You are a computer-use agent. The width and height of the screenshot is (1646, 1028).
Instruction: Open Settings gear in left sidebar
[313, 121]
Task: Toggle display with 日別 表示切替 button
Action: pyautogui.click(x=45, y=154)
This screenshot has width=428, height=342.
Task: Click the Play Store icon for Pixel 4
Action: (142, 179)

+===+

## WHAT IS EXPECTED
Every record should be printed again exactly as it reads.

## YOUR RESPONSE
You are a computer-use agent. The width and height of the screenshot is (1646, 1028).
Instruction: Open Settings gear in left sidebar
[313, 121]
Task: Toggle display with 日別 表示切替 button
Action: pyautogui.click(x=45, y=154)
This screenshot has width=428, height=342.
Task: Click the Play Store icon for Pixel 4
Action: (142, 179)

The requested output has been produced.